Notes
to Financial Statements
June
30, 2022 and June 30, 2021
(Unaudited)
NOTE
1 – ORGANIZATION AND NATURE OF BUSINESS
Newpoint
Financial Corp. (“Newpoint”) was incorporated in the State of Delaware on November 16, 2005 under the name Blue Ribbon Pyrocool,
Inc. (“Blue Ribbon”). Blue Ribbon changed its name to Classic Rules Judo Championships, Inc. on July 15, 2008 then to Judo
Capital Corp on February 15, 2017. The entity is referred to as “the Company”. The Company formed a subsidiary in the State
of Connecticut on August 13, 2008 named Classic Rules World Judo Championships, Inc. to develop an annual judo championship tournament,
this subsidiary is no longer active and has ceased to exist.
On
June 2, 2014, the Company ceased its principal activities of hosting and sponsoring judo tournaments and dissolved Classic Rules World
Judo Championships, Inc.

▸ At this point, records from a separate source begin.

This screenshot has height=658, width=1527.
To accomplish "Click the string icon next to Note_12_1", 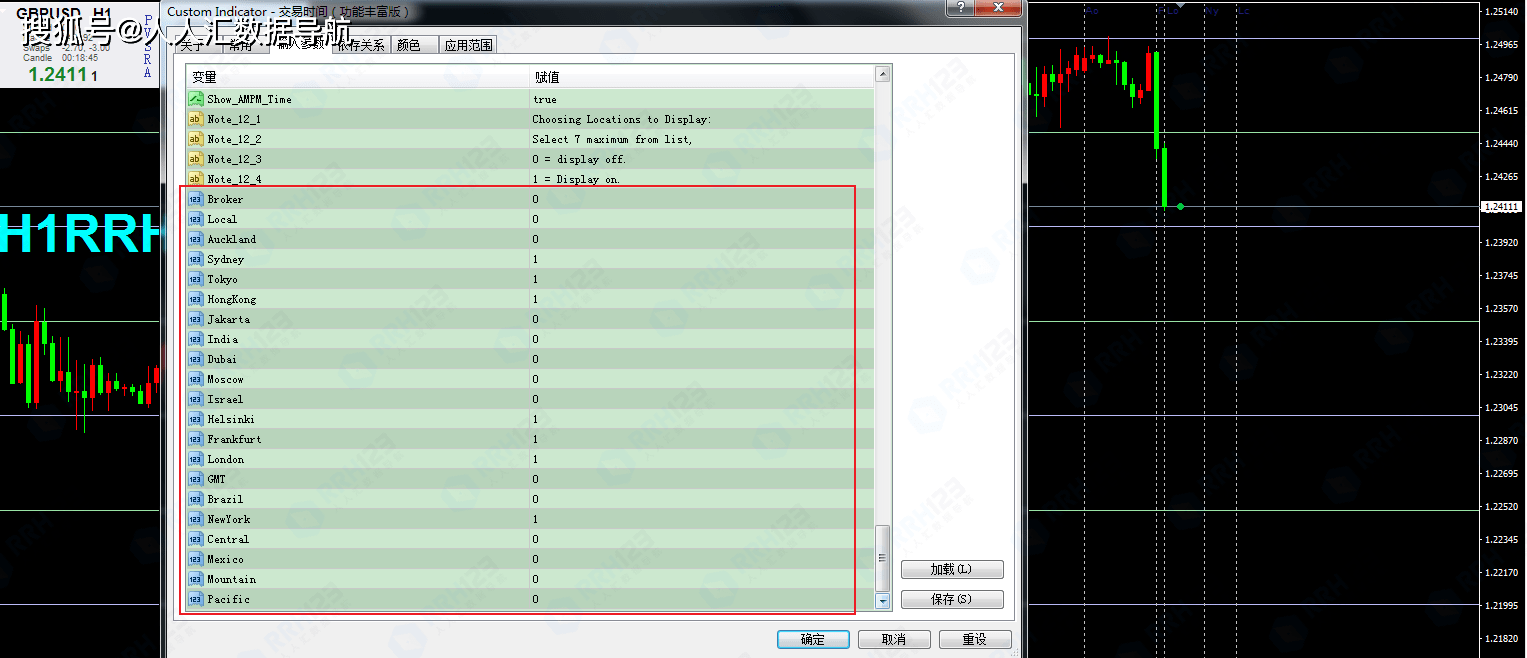I will coord(196,119).
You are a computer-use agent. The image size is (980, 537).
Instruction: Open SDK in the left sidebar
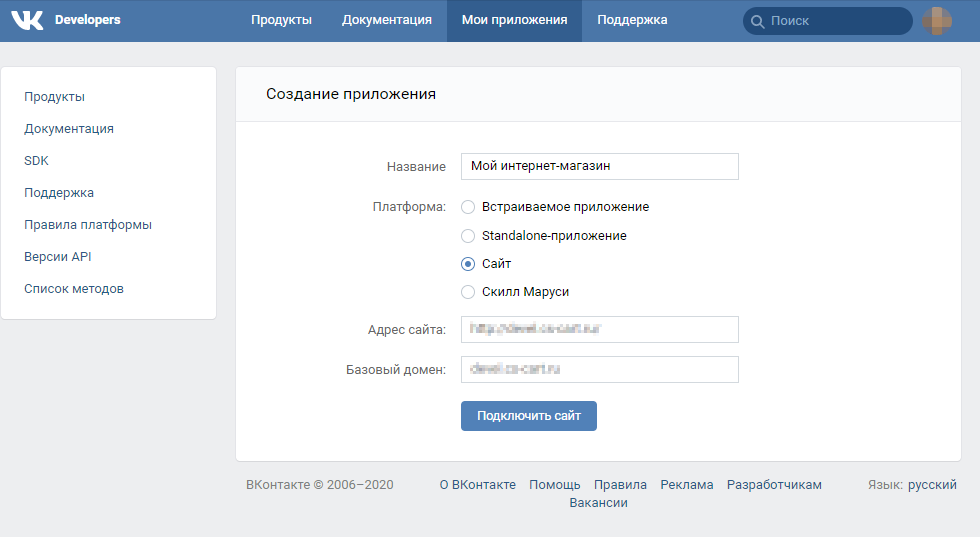[37, 161]
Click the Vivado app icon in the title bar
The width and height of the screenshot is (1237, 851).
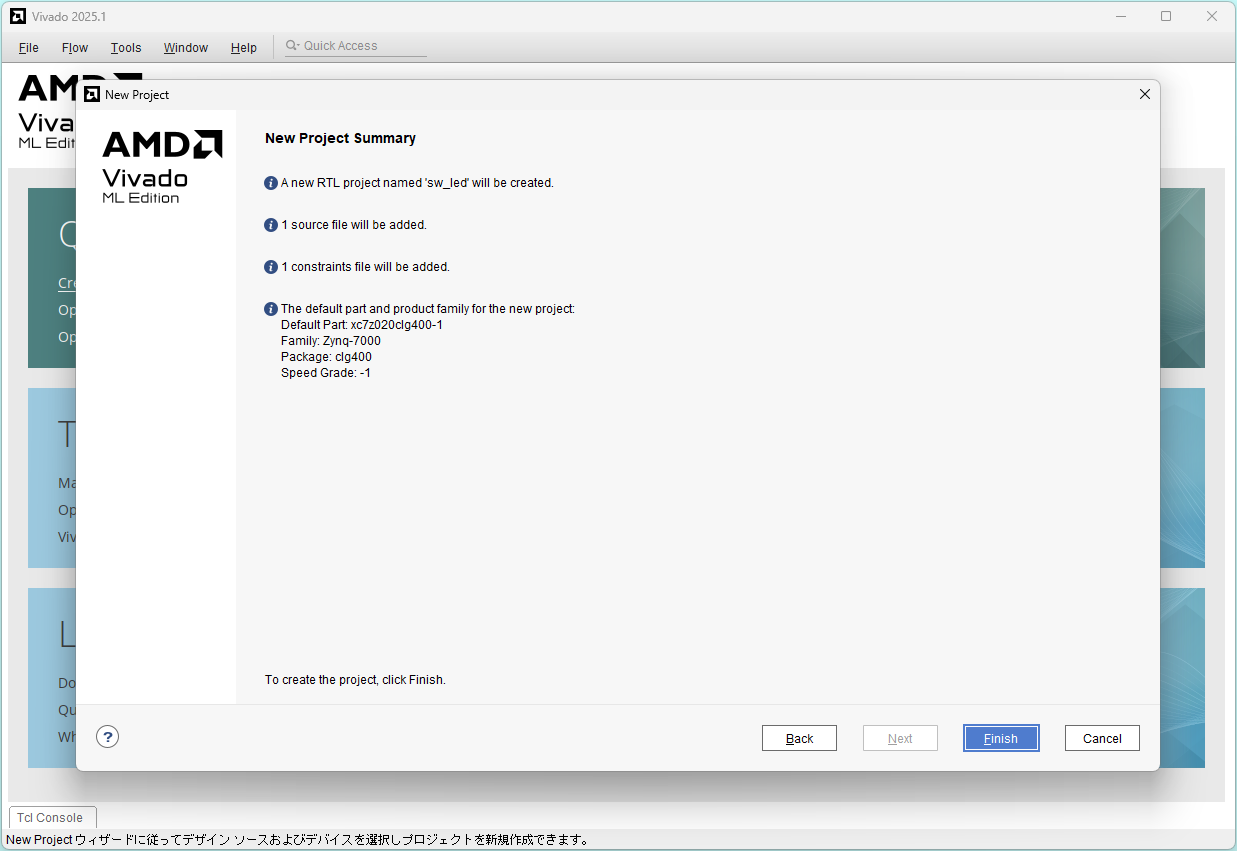pos(18,16)
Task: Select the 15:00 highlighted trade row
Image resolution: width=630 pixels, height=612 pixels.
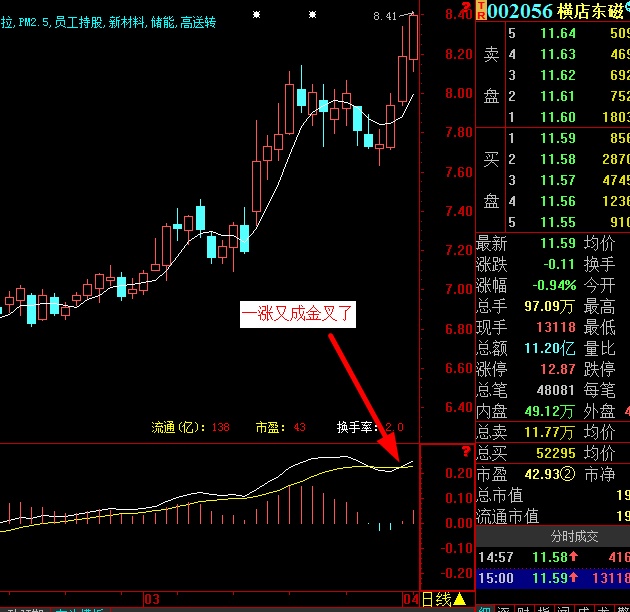Action: (x=551, y=578)
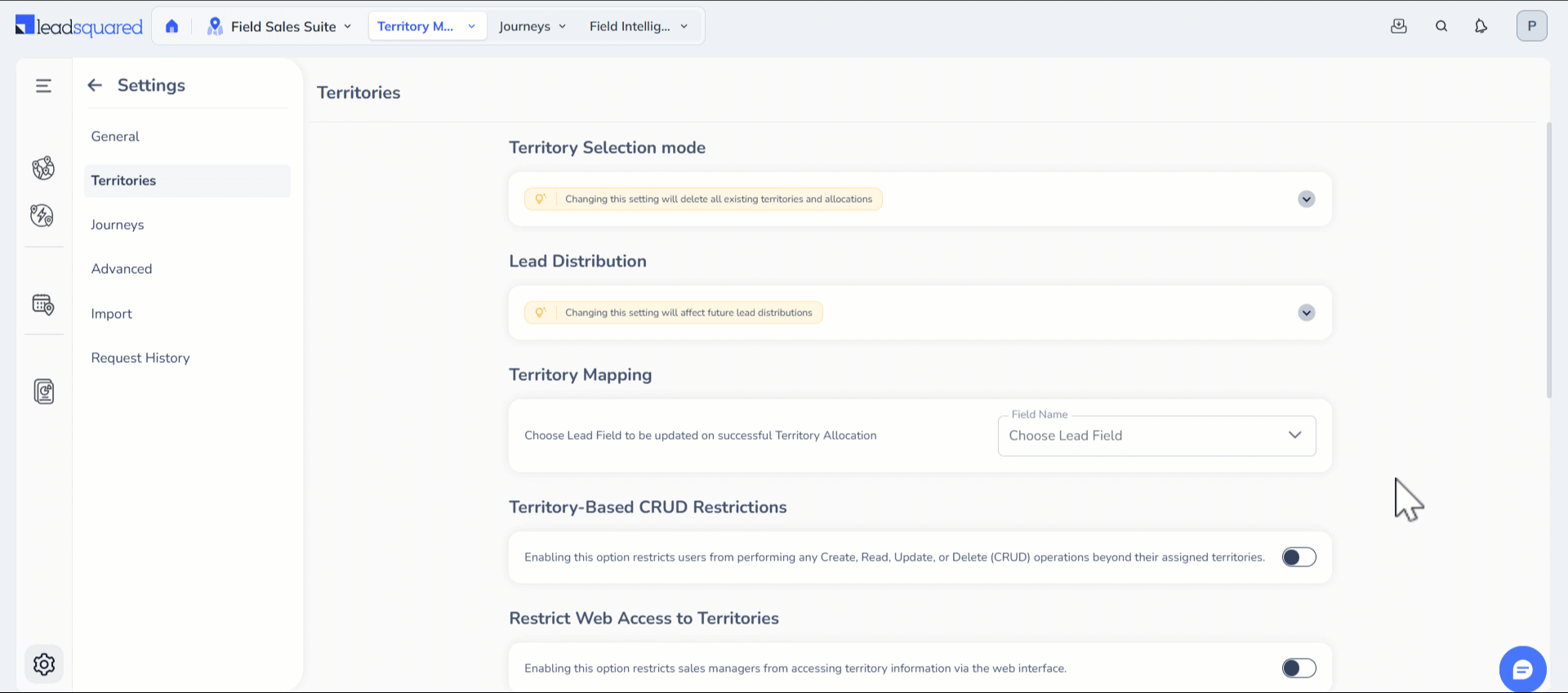1568x693 pixels.
Task: Open the Choose Lead Field dropdown
Action: click(x=1156, y=436)
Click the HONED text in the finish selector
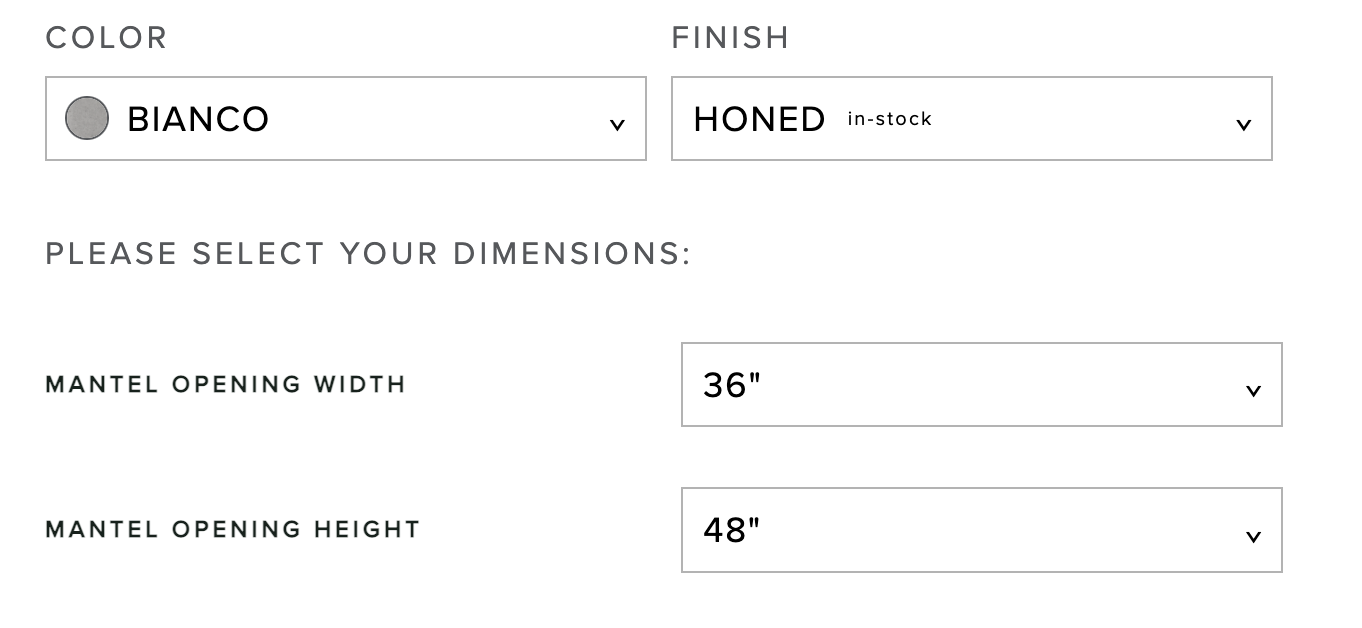1362x628 pixels. pos(759,119)
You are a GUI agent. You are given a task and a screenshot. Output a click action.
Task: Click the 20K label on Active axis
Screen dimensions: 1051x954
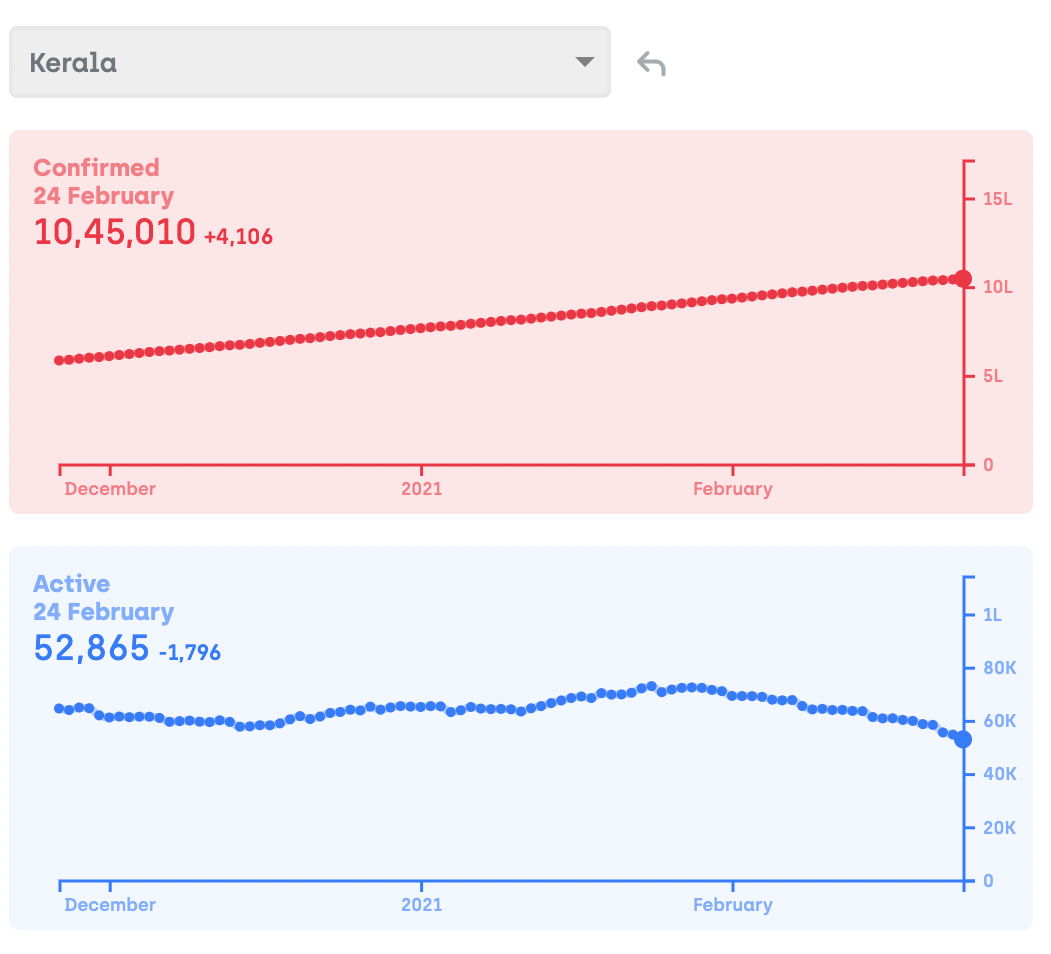999,828
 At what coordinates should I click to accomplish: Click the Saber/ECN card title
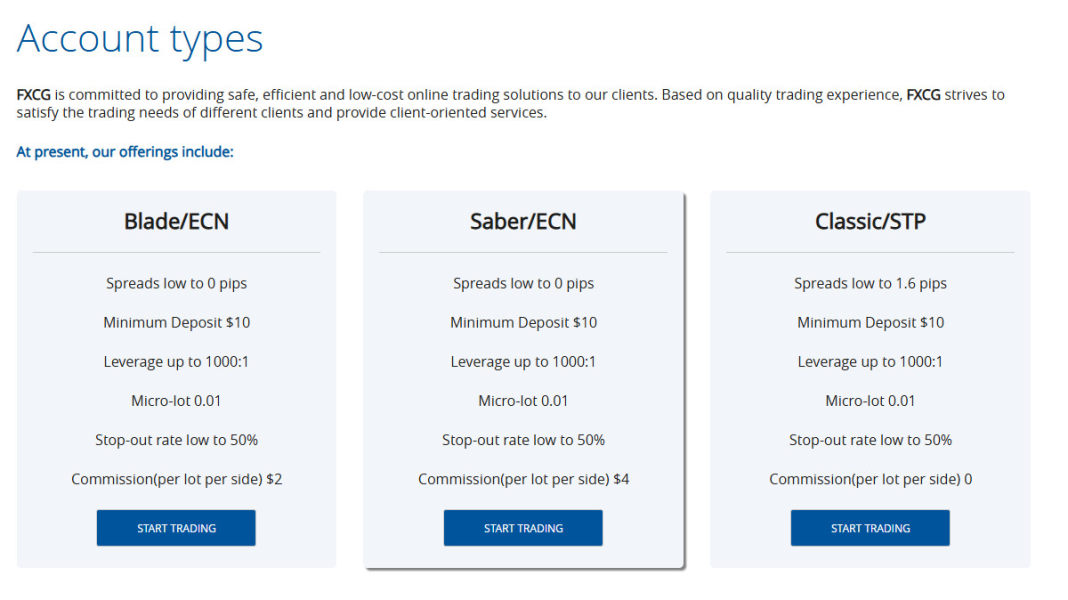523,221

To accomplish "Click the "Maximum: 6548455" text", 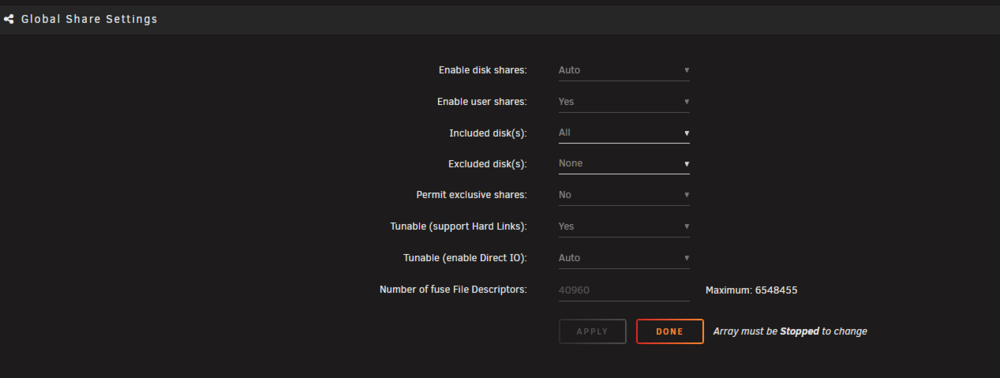I will [751, 290].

The Company had planned to operate in real estate investment market focused in the New York City metropolitan
area. On February 28, 2018, the Company ceased its plans to operate in the real estate investment market. On January 19, 2021, the Company
had a 500-1 reverse stock split with FINRA and Change of Control. On February 9, 2021, new officers and directors were elected and the
name of the Company was changed to Newpoint Financial Corp. (Delaware) on February 12, 2021.
NOTE
2. SUMMARY OF SIGNIFICANT ACCOUNTING POLICIES
Basis
of Presentation
The
accompanying unaudited interim financial statements as of the six months ended June 30, 2022 and June 30, 2021 have been prepared in
accordance with accounting principles generally accepted in the United States of America (US GAAP) for interim financial statement presentation
and in accordance with the instructions to Form 10-Q. Accordingly, they do not include all the information and footnotes required by
accounting principles generally accepted in the United States of America for complete financial statement presentation. They should be
read in conjunction with the Company’s annual report on Form 10- K for the year ended December 31, 2021. In the opinion of management,
the financial statements contain all adjustments (consisting only of normal recurring accruals) necessary to fairly present the financial
position as of June 30, 2022 and the results of operations for the six months ended June 30, 2022 and 2021 and cash flows for the six
months ended June 30, 2022 and 2021. The results of operations for the six months ended June 30, 2022 are not necessarily indicative
of the results to be expected for the full year.
Estimates
The
preparation of financial statements in conformity with U.S. GAAP requires management to make estimates and assumptions that affect the
reported amounts of assets, liabilities, and expenses during the reporting period. On an on-going basis, the Company evaluates its estimates.
Actual results and outcomes may differ materially from the estimates as additional information becomes known.
Cash
and Cash Equivalents
Cash
and cash equivalents includes highly liquid instruments with original maturities of three months or less.
Investments
Short-term
investments, Fixed maturities and equity securities
Short-term
investments comprise investments with a maturity greater than three months up to one year from the date of purchase. Short-term investments
are carried at fair value, with realized and unrealized gains and losses included in net earnings are reported as net realized and unrealized
gains and losses, respectively.
Investments
in debt securities that are bought and held principally for the purpose of selling them in the near term are classified as trading securities.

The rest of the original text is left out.